- Episode no.: Season 2 Episode 5
- Directed by: Douglas Heyes
- Written by: Charles Beaumont
- Based on: "The Howling Man" by Charles Beaumont
- Production code: 173-3642
- Original air date: November 4, 1960

Guest appearances
- H.M. Wynant as David Ellington; John Carradine as Brother Jerome; Robin Hughes as The Howling Man; Frederic Ledebur as Brother Christopherus; Ezelle Poule as Housekeeper;

Episode chronology
| ← Previous "A Thing About Machines" | Next → "Eye of the Beholder" |
- The Twilight Zone (1959 TV series, season 2)

= The Howling Man =

"The Howling Man" is episode 41 of the American television anthology series The Twilight Zone. It originally aired on November 4, 1960 on CBS. The episode was based on the short story by Charles Beaumont published in the November 1959 issue of Rogue magazine.

==Opening narration==

The prostrate form of Mr. David Ellington, scholar, seeker of truth and, regrettably, finder of truth. A man who will shortly arise from his exhaustion to confront a problem that has tormented mankind since the beginning of time. A man who knocked on a door seeking sanctuary and found, instead, the outer edges of The Twilight Zone.

==Plot==
While on a walking trip through post–World War I Central Europe circa 1919, David Ellington becomes lost in a storm. He sees an ancient castle, now the home of a monastic order. He knocks at the door and pleads for help. He is told by the monk who opens the door that they do not allow visitors. After Ellington further begs, the monk goes to speak to a person he names as Brother Jerome, while Ellington waits and hears a wolf-like howl coming from inside the castle. The monk returns and, when asked about the howling, says it is merely the wind. The monk takes Ellington to meet Brother Jerome, the leader of the order. After Ellington explains himself, Brother Jerome announces that there is no help to be had there and that Ellington must leave. Bewildered, Ellington walks out and collapses in the hallway.

When Ellington awakens, he again hears howling. He investigates and finds a man in a cell. The man claims to be unjustly imprisoned by the "mad" monks, and beaten by Brother Jerome using the staff he carries. Ellington is seen talking to the prisoner and is taken back to Brother Jerome. Ellington agrees to leave but also threatens to go to the police. Brother Jerome, disturbed by Ellington's threat, then reveals the truth: the prisoner is the Devil himself, and can only be contained by Brother Jerome's "Staff of Truth". The Devil had come to the village shortly after World War I to corrupt it, but Brother Jerome used the staff to imprison him. These actions have given the world five years of relative peace. Ellington pretends to believe the story; Brother Jerome is not fooled and assigns a brother to watch him.

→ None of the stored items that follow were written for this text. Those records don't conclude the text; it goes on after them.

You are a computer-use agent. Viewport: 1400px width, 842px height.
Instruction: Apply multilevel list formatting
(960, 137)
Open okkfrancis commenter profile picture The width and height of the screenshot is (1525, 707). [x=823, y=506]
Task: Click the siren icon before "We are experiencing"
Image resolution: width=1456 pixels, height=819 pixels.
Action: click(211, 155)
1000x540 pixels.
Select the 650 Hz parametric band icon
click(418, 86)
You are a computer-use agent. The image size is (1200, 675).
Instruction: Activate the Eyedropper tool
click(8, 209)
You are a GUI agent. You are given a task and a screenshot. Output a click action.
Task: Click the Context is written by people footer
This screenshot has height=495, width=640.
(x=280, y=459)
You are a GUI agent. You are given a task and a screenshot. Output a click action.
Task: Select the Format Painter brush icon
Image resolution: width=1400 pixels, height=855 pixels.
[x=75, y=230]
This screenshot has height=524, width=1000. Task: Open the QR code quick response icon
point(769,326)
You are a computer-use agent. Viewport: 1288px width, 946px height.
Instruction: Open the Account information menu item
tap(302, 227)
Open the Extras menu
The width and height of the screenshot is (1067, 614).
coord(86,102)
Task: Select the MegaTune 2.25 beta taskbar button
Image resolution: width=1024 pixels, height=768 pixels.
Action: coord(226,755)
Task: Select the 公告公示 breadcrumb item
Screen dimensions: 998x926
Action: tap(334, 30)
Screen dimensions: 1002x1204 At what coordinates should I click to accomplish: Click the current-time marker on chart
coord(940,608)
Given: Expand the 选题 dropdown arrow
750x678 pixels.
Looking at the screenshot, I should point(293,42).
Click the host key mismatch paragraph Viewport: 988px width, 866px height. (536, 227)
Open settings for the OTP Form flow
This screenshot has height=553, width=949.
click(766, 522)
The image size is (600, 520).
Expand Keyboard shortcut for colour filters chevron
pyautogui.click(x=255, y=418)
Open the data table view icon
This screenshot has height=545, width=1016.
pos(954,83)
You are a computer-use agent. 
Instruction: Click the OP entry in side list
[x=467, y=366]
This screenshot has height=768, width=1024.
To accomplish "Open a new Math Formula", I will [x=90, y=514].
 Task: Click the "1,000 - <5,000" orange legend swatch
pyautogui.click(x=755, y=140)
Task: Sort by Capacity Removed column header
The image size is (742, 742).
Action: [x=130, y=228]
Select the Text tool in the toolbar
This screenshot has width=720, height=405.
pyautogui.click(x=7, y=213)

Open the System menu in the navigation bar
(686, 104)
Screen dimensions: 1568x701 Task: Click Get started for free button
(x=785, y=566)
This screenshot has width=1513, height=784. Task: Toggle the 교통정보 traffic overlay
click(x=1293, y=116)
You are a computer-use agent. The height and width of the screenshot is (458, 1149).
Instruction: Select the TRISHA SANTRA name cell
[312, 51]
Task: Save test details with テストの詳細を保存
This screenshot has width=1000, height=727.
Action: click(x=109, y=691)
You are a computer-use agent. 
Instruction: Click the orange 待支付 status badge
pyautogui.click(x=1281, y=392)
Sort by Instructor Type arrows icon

Ellington waits until his guard falls asleep, then creeps down to the cell and sees that the door is held shut only by a staff that is within reach of the imprisoned man. At the man's urging, Ellington removes the staff. The prisoner exits the cell and pins Ellington to the floor with a wave of his hand. As he walks toward the exit, he begins to change, taking on the appearance of the Devil, before departing the castle in a plume of smoke. Brother Jerome arrives, and sadly explains that the inability to recognize the Devil has always been Man's great weakness.

Ellington has been telling his story to a maid. He says that ever since then he has been hunting for the Devil to atone for his mistake, through World War II, the Korean War, and the development of nuclear weapons. He has finally succeeded, locking the Devil in a closet barred by a staff similar to Brother Jerome's. Ellington intends to return him to the castle; he warns the skeptical housekeeper to not remove the staff under any circumstances. As soon as Ellington leaves, the maid hears a howl from behind the door, removes the staff, and opens the door.

==Closing narration==

Ancient folk saying: "You can catch the Devil, but you can't hold him long." Ask Brother Jerome. Ask David Ellington. They know, and they'll go on knowing to the end of their days and beyond — in the Twilight Zone.

==Cast==
- H.M. Wynant as David Ellington
- John Carradine as Brother Jerome
- Robin Hughes as The Howling Man
- Frederic Ledebur as Brother Christophorus
- Ezelle Poule as Housekeeper

==Production==
This was the first aired episode of the second season that was not written by Rod Serling.

Charles Beaumont had originally envisioned that the monks would keep the Devil imprisoned by putting a cross in front of his cell door. Fearful of a backlash in the religious community, the producers substituted the "staff of truth" over Beaumont's objections.